Here are a few of those entries, directly from the blog, based on my own (the author’s) listening, and, perhaps, preferences. (1) “Iron Man” and “Layin’ a Strip for the Higher-Self State Line” (Give, The Bad Plus; Columbia, 2004). Give me credit for serious outlandishness. The boogie on Dave’s tune [“Layin’ a Strip . . .] is pretty solid piano playing: I don’t think I ever played it as good live. (2) “Prehensile Dream” and “Lost of Love” (Suspicious Activity, The Bad Plus; Columbia, 2005). Two of Reid’s greatest songs came out perfectly on this album. I seem to be in the right space here, and haven’t always found my way back. (3) “Good Bait” (Live at Smalls Ethan Iverson, Albert Tootie Heath, Ben Street; Smalls Live, 2009). Still getting this style together, but it is on its way. [Drummer] Tootie [Heath] is awesome. More to come. (4) “Ohnedaruth” and “Nostalgia For the Impossible” (All Our Reasons, Billy Hart, Ethan Iverson, Mark Turner, Ben Street; ECM, 2012). A thrill to work with an A-class piano and Manfred Eicher. (4) My performance on The Rite of Spring (The Bad Plus; Masterworks, 2014) is not perfect; no one knows this more than me. (Reid and Dave do play rather perfectly, dammit.) However, the job of integrating modernist classical music into jazz is one of my main concerns, and naturally this is exhibit A.

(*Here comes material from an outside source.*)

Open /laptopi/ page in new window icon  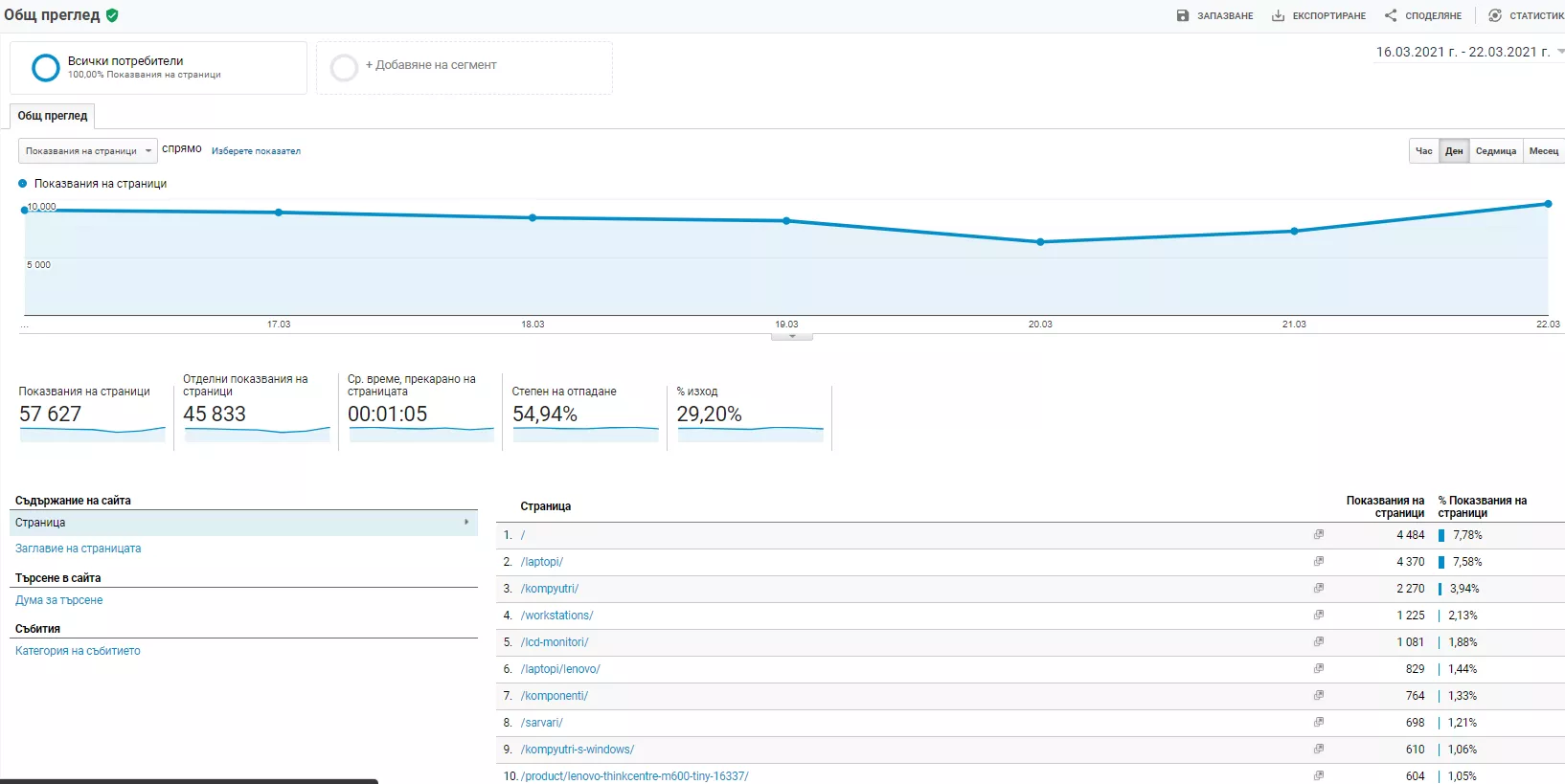tap(1319, 561)
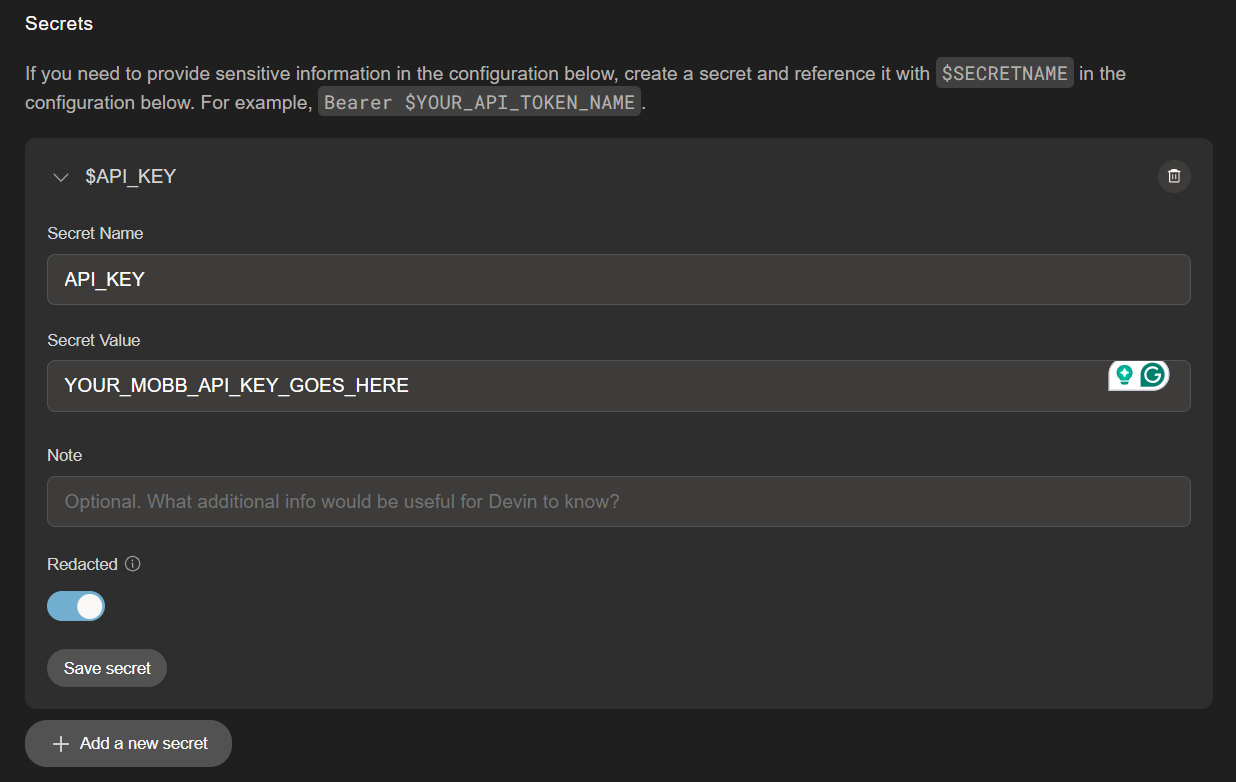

I spoke with Dan Nimmer in 2012. He responded to the recordings question with a variety of projects. “I’d say some of the stuff I’ve done with Wynton. We did this album with Richard Galliano, who’s an accordion player. It’s a live album, but I have a couple of features where I play, like, trio stuff.” That album is The Wynton Marsalis Quintet & Richard Galliano: From Billie Holiday to Edith Piaf, Live in Marciac (Rampart Street, 2010). Other personal favorites: “My trio albums . . . Yours is My Heart Alone (Venus, 2009), and the new one, Modern Day Blues (Venus, 2010). And my first album for this label, Tea for Two (Venus, 2007), I’d say are good choices. And then I did an album I’m proud of with a baritone player, Joe Temperley, who used to play in Ellington’s band. It’s a tribute to Sinatra; he does all the Sinatra songbook (Joe Temperley: The Sinatra Songbook; Hep Jazz, 2008). It’s a great album; it has Ryan Kisor on trumpet, John Webber on bass, and Leroy Williams [on drums].”